→ YOUR INSTRUCTIONS:
Transcribe each line of the material exactly as it stands.
[MATERIAL PROVIDED Boundary: Start]
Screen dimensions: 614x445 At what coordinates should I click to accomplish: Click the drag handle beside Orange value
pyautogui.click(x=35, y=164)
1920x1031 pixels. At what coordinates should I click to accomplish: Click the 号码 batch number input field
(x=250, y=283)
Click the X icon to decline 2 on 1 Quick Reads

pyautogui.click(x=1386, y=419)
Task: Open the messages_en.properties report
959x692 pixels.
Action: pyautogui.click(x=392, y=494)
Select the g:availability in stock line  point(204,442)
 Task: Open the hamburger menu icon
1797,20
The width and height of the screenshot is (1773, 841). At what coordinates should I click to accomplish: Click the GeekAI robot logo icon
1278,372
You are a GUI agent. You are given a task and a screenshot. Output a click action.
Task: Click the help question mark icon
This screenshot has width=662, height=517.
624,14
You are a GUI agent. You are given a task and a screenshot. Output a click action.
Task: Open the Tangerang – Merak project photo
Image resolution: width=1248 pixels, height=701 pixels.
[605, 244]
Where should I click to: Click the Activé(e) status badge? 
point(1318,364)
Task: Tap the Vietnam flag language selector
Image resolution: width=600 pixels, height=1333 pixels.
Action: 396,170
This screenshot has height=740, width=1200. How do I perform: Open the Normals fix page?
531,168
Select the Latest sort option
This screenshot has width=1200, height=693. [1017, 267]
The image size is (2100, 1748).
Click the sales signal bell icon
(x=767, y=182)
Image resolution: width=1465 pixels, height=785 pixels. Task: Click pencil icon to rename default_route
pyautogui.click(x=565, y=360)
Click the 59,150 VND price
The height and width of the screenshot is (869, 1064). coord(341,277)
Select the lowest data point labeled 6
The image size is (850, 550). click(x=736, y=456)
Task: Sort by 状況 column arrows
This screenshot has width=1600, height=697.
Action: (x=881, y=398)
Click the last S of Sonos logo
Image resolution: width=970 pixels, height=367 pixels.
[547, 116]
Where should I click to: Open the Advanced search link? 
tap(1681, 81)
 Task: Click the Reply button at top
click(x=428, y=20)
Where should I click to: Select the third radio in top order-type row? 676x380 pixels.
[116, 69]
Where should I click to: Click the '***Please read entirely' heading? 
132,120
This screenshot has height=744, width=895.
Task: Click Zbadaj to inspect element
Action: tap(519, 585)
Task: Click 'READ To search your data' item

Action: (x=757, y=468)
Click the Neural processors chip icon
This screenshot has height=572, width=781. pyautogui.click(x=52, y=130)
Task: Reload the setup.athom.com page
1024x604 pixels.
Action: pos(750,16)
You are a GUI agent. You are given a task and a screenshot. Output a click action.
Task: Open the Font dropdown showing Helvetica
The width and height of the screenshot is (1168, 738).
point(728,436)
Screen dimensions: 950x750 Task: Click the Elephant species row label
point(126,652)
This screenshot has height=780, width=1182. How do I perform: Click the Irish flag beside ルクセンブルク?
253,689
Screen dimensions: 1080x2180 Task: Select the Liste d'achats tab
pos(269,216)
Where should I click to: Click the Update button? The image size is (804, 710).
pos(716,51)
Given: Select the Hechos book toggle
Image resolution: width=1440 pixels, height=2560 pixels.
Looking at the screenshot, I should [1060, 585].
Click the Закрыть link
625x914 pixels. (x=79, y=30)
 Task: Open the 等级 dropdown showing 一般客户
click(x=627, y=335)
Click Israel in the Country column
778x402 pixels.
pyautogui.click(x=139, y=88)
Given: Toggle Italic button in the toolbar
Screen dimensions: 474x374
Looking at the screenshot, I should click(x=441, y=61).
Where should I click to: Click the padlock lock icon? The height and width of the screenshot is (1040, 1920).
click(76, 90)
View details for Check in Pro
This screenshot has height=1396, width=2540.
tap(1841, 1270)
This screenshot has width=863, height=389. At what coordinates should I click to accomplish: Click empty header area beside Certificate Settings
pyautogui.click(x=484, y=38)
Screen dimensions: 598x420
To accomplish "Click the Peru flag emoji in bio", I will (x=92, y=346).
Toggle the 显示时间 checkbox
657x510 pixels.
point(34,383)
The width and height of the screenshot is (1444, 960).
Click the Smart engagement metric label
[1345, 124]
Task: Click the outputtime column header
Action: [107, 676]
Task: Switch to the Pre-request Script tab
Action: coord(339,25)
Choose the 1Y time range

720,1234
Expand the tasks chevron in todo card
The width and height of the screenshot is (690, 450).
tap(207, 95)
[MATERIAL PROVIDED Boundary: End]
→ RESULT:
Screen dimensions: 614x445 At what coordinates should I click to accomplish: Click the drag handle beside Orange value
pyautogui.click(x=35, y=164)
1920x1031 pixels. At what coordinates should I click to accomplish: Click the 号码 batch number input field
(x=250, y=283)
Click the X icon to decline 2 on 1 Quick Reads

pyautogui.click(x=1386, y=419)
Task: Open the messages_en.properties report
959x692 pixels.
Action: pyautogui.click(x=392, y=494)
Select the g:availability in stock line  point(204,442)
 Task: Open the hamburger menu icon
1797,20
The width and height of the screenshot is (1773, 841). At what coordinates should I click to accomplish: Click the GeekAI robot logo icon
1278,372
You are a GUI agent. You are given a task and a screenshot. Output a click action.
Task: Click the help question mark icon
This screenshot has width=662, height=517.
624,14
You are a GUI agent. You are given a task and a screenshot. Output a click action.
Task: Open the Tangerang – Merak project photo
Image resolution: width=1248 pixels, height=701 pixels.
[605, 244]
Where should I click to: Click the Activé(e) status badge? 
point(1318,364)
Task: Tap the Vietnam flag language selector
Image resolution: width=600 pixels, height=1333 pixels.
Action: 396,170
This screenshot has height=740, width=1200. How do I perform: Open the Normals fix page?
531,168
Select the Latest sort option
This screenshot has width=1200, height=693. [1017, 267]
The image size is (2100, 1748).
Click the sales signal bell icon
(x=767, y=182)
Image resolution: width=1465 pixels, height=785 pixels. Task: Click pencil icon to rename default_route
pyautogui.click(x=565, y=360)
Click the 59,150 VND price
The height and width of the screenshot is (869, 1064). coord(341,277)
Select the lowest data point labeled 6
The image size is (850, 550). click(x=736, y=456)
Task: Sort by 状況 column arrows
This screenshot has width=1600, height=697.
Action: (x=881, y=398)
Click the last S of Sonos logo
Image resolution: width=970 pixels, height=367 pixels.
[547, 116]
Where should I click to: Open the Advanced search link? 
tap(1681, 81)
 Task: Click the Reply button at top
click(x=428, y=20)
Where should I click to: Select the third radio in top order-type row? 676x380 pixels.
[116, 69]
Where should I click to: Click the '***Please read entirely' heading? 
132,120
This screenshot has height=744, width=895.
Task: Click Zbadaj to inspect element
Action: tap(519, 585)
Task: Click 'READ To search your data' item

Action: (x=757, y=468)
Click the Neural processors chip icon
This screenshot has height=572, width=781. pyautogui.click(x=52, y=130)
Task: Reload the setup.athom.com page
1024x604 pixels.
Action: pos(750,16)
You are a GUI agent. You are given a task and a screenshot. Output a click action.
Task: Open the Font dropdown showing Helvetica
The width and height of the screenshot is (1168, 738).
point(728,436)
Screen dimensions: 950x750 Task: Click the Elephant species row label
point(126,652)
This screenshot has height=780, width=1182. How do I perform: Click the Irish flag beside ルクセンブルク?
253,689
Screen dimensions: 1080x2180 Task: Select the Liste d'achats tab
pos(269,216)
Where should I click to: Click the Update button? The image size is (804, 710).
pos(716,51)
Given: Select the Hechos book toggle
Image resolution: width=1440 pixels, height=2560 pixels.
Looking at the screenshot, I should [1060, 585].
Click the Закрыть link
625x914 pixels. (x=79, y=30)
 Task: Open the 等级 dropdown showing 一般客户
click(x=627, y=335)
Click Israel in the Country column
778x402 pixels.
pyautogui.click(x=139, y=88)
Given: Toggle Italic button in the toolbar
Screen dimensions: 474x374
Looking at the screenshot, I should click(x=441, y=61).
Where should I click to: Click the padlock lock icon? The height and width of the screenshot is (1040, 1920).
click(76, 90)
View details for Check in Pro
This screenshot has height=1396, width=2540.
tap(1841, 1270)
This screenshot has width=863, height=389. At what coordinates should I click to accomplish: Click empty header area beside Certificate Settings
pyautogui.click(x=484, y=38)
Screen dimensions: 598x420
To accomplish "Click the Peru flag emoji in bio", I will (x=92, y=346).
Toggle the 显示时间 checkbox
657x510 pixels.
point(34,383)
The width and height of the screenshot is (1444, 960).
Click the Smart engagement metric label
[1345, 124]
Task: Click the outputtime column header
Action: [107, 676]
Task: Switch to the Pre-request Script tab
Action: coord(339,25)
Choose the 1Y time range

720,1234
Expand the tasks chevron in todo card
The width and height of the screenshot is (690, 450).
tap(207, 95)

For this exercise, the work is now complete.